=== Tasks ===
1) In the passage on industrial training, how is the morning's work to be divided?
2) Reproduce the stretch of the passage on industrial training from "I also propose, at" through "of the community.".

=== Text ===
──────────────────────────────
I also propose, at the earliest opportunity, to give the subject of the industrial training of boys a fair trial; and, if successful, follow it on with a similar one for girls. I am nearly satisfied in my own mind that the children of the streets taken, say at eight years of age, and kept till, say twenty-one, would, by judicious management and the utilisation of their strength and capacity, amply supply all their own wants, and would, I think, be likely to turn out thoroughly good and capable members of the community.

Apart from the mere benevolent aspect of the question, the present system of teaching is, to my mind, unnatural, and shamefully wasteful of the energies of the children. Fully one-half the time that boys and girls are compelled to sit in school is spent to little or no purpose --nay, it is worse than wasted. The minds of the children are only capable of useful application for so many consecutive minutes, and hence the rational method must be to apportion the time of the children; say, half the morning's work to be given to their books, and the other half to some industrial employment; the garden would be most natural and healthy in fair weather, while the workshop should be fallen back upon when unfavourable.
──────────────────────────────
=== Recorded information ===
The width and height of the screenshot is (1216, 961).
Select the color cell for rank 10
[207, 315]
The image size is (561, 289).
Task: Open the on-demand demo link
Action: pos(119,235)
──────────────────────────────
=== Task-by-task results ===
1) Half of the morning's work goes to books and the other half to some industrial employment.

2)
I also propose, at the earliest opportunity, to give the subject of the industrial training of boys a fair trial; and, if successful, follow it on with a similar one for girls. I am nearly satisfied in my own mind that the children of the streets taken, say at eight years of age, and kept till, say twenty-one, would, by judicious management and the utilisation of their strength and capacity, amply supply all their own wants, and would, I think, be likely to turn out thoroughly good and capable members of the community.